Cleaning up challenges
Next, select whether or not to redirect HTTP traffic to HTTPS as shown below:
Please choose whether or not to redirect HTTP traffic to HTTPS, removing HTTP access.
- - - - - - - - - - - - - - - - - - - - - - - - - - - - - - - - - - - - - - - -
1: No redirect - Make no further changes to the webserver configuration.
2: Redirect - Make all requests redirect to secure HTTPS access. Choose this for
new sites, or if you're confident your site works on HTTPS. You can undo this
change by editing your web server's configuration.

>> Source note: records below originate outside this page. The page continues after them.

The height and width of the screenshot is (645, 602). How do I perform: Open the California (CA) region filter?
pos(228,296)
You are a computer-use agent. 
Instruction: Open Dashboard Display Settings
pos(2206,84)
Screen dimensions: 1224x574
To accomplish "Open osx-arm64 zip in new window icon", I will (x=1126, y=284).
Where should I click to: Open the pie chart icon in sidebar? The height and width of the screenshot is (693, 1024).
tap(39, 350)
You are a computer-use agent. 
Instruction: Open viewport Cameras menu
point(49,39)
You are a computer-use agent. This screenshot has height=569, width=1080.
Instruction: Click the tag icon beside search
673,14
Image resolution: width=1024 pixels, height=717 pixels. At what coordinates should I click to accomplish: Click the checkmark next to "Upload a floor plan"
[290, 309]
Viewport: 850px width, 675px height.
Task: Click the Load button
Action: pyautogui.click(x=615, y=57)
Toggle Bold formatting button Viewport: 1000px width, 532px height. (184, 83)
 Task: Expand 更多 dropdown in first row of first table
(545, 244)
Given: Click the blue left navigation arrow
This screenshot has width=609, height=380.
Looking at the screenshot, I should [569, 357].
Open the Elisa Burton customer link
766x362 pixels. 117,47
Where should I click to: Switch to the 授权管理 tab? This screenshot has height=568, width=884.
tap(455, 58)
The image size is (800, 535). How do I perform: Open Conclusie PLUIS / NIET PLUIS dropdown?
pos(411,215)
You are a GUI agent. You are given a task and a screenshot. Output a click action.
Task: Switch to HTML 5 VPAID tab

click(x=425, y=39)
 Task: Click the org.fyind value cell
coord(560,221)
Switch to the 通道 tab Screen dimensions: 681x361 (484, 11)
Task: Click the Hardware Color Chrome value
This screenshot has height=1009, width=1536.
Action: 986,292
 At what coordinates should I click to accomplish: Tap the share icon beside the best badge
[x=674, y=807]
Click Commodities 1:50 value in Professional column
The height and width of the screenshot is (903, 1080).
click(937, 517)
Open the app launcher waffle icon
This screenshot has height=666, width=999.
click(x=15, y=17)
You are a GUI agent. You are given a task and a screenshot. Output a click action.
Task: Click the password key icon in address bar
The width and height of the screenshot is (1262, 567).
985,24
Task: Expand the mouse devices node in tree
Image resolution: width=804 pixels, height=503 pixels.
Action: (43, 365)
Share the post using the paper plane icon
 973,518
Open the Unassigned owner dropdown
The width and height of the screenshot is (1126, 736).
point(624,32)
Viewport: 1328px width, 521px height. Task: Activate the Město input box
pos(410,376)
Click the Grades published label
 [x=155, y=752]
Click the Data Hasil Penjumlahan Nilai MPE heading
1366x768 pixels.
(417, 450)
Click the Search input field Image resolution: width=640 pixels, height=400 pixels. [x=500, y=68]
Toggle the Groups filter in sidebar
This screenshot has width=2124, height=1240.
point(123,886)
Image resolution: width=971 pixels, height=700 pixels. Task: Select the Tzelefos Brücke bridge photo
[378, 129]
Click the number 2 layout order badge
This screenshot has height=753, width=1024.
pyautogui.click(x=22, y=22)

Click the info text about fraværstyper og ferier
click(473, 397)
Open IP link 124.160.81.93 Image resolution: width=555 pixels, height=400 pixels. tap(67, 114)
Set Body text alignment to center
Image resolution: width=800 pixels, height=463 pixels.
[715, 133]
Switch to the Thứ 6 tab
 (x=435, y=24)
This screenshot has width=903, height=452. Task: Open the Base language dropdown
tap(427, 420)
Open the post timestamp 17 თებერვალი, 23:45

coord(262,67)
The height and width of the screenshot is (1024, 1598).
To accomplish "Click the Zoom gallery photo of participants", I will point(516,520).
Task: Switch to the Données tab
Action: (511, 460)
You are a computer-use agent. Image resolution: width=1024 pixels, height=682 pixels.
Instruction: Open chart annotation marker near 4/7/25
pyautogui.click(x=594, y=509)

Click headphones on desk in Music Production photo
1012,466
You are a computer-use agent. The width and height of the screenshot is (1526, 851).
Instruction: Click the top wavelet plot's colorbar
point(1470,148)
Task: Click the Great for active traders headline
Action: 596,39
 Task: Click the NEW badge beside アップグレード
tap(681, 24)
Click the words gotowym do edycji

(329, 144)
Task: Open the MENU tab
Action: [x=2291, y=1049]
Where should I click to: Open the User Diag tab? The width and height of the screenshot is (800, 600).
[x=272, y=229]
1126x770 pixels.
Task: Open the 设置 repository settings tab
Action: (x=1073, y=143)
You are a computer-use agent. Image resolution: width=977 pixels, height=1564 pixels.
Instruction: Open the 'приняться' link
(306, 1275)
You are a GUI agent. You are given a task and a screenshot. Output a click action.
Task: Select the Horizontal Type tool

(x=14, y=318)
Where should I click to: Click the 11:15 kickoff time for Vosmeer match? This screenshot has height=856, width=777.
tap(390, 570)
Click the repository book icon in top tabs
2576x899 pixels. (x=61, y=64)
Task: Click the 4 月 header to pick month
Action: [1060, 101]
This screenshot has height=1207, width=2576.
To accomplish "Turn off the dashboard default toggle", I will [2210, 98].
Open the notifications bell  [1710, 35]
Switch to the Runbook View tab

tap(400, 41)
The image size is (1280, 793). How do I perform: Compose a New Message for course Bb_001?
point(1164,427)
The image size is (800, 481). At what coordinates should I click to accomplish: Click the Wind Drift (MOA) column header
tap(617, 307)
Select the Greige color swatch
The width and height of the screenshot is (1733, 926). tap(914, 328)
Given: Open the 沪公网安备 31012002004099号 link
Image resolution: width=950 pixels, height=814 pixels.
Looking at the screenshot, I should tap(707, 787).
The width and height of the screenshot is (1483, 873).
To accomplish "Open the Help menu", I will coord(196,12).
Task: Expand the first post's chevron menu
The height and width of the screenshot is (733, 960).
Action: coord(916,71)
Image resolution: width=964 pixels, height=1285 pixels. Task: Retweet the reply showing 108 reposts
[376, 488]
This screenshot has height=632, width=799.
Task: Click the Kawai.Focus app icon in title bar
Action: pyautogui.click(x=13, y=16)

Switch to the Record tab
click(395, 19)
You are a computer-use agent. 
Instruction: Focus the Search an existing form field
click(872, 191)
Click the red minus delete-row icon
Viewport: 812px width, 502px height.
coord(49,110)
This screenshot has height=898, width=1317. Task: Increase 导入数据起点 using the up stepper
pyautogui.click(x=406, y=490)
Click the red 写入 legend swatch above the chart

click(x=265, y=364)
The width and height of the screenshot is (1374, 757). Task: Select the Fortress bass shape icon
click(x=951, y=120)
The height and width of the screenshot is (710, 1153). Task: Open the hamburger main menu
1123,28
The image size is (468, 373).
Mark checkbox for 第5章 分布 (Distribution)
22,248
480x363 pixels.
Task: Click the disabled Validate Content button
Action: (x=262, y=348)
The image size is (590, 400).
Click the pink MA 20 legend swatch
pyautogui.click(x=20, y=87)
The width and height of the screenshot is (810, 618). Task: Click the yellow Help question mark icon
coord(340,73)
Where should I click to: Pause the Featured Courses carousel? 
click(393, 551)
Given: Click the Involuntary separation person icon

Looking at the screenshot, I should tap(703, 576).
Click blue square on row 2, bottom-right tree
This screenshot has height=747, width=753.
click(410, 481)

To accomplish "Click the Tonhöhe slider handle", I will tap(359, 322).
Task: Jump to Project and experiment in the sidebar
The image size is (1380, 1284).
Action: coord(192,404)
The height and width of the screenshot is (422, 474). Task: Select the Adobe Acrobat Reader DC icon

- - - - - - - - - - - - - - - - - - - - - - - - - - - - - - - - - - - - - - - -
Select the appropriate number [1-2] then [enter] (press 'c' to cancel): 1
Type 1 and hit Enter to download the Let's Encrypt SSL for your website:
Enabled Apache rewrite module
- - - - - - - - - - - - - - - - - - - - - - - - - - - - - - - - - - - - - - - -
Congratulations! You have successfully enabled https://mydomain.com
You should test your configuration at:
https://www.ssllabs.com/ssltest/analyze.html?d=mydomain.com
- - - - - - - - - - - - - - - - - - - - - - - - - - - - - - - - - - - - - - - -
IMPORTANT NOTES:
- Congratulations! Your certificate and chain have been saved at:
/etc/letsencrypt/live/mydomain.com/fullchain.pem
Your key file has been saved at:
/etc/letsencrypt/live/mydomain.com/privkey.pem
Your cert will expire on 2021-04-17. To obtain a new or tweaked
version of this certificate in the future, simply run certbot again
with the "certonly" option. To non-interactively renew *all* of
your certificates, run "certbot renew"
- If you like Certbot, please consider supporting our work by:
Donating to ISRG / Let's Encrypt: https://letsencrypt.org/donate
Donating to EFF: https://eff.org/donate-le
The above command will download SSL certificate at /etc/letsencrypt/live/mydomain.com/fullchain.pem and /etc/letsencrypt/live/mydomain.com/privkey.pem
# Enable SSL Support on Apache
At this point, Let's Encrypt SSL are ready for use. Now, you will need to configure your Apache server to use those certificates:
nano /etc/apache2/sites-available/000-default.conf
Add the following lines at the end of the file:
<VirtualHost *:443>
RequestHeader set X-Forwarded-Proto "https"
ServerName mydomain.com
SSLEngine On
SSLCertificateFile /etc/letsencrypt/live/mydomain.com/fullchain.pem
SSLCertificateKeyFile /etc/letsencrypt/live/mydomain.com/privkey.pem
ProxyPreserveHost On
ProxyPass / http://127.0.0.1:80/
ProxyPassReverse / http://127.0.0.1:80/
</VirtualHost>
Save and close the file then enable the required modules with the following command:
a2enmod ssl
a2enmod rewrite
a2enmod headers
a2enmod proxy
a2enmod proxy_balancer
a2enmod proxy_http
Finally, restart the Apache service to apply the changes:
systemctl restart apache2
# Test Varnish
You can test your Varnish Cache server using the curl command as shown below
curl -I https://mydomain.com
Or
curl -I http://mydomain.com
If evrything is fine you should see the following output:
HTTP/1.1 200 OK
Date: Sat, 18 Sep 2021 06:02:00 GMT
Server: Apache/2.4.41 (Ubuntu)
Last-Modified: Sat, 18 Sep 2021 05:59:51 GMT
Vary: Accept-Encoding
Content-Type: text/html
X-Varnish: 32770 3
Age: 5
Via: 1.1 varnish (Varnish/6.2)
ETag: W/"2aa6-5cc3ec18fc7f0-gzip"
Accept-Ranges: bytes
Content-Length: 10918
Connection: keep-alive
You can also test the varnish cache with varnishlog command to view the Varnish log:
varnishlog
You should get the following output:
* << BeReq >> 6
- Begin bereq 5 fetch
- VCL_use boot
- Timestamp Start: 1631944963.528974 0.000000 0.000000
- BereqMethod GET
- BereqURL /
- BereqProtocol HTTP/1.1
- BereqHeader Host: 45.58.46.33
- BereqHeader Upgrade-Insecure-Requests: 1
- BereqHeader User-Agent: Mozilla/5.0 (X11; Linux x86_64) AppleWebKit/537.36 (KHTML, like Gecko) Chrome/91.0.4472.114 Safari/537.36
- BereqHeader Accept: text/html,application/xhtml+xml,application/xml;q=0.9,image/avif,image/webp,image/apng,*/*;q=0.8,application/ signed-exchange;v=b3;q=0.9
# Conclusion
That's it for now. You have successfully installed and configured Varnish with Apache and SSL termination. I hope this setup will dramatically increase your website performance.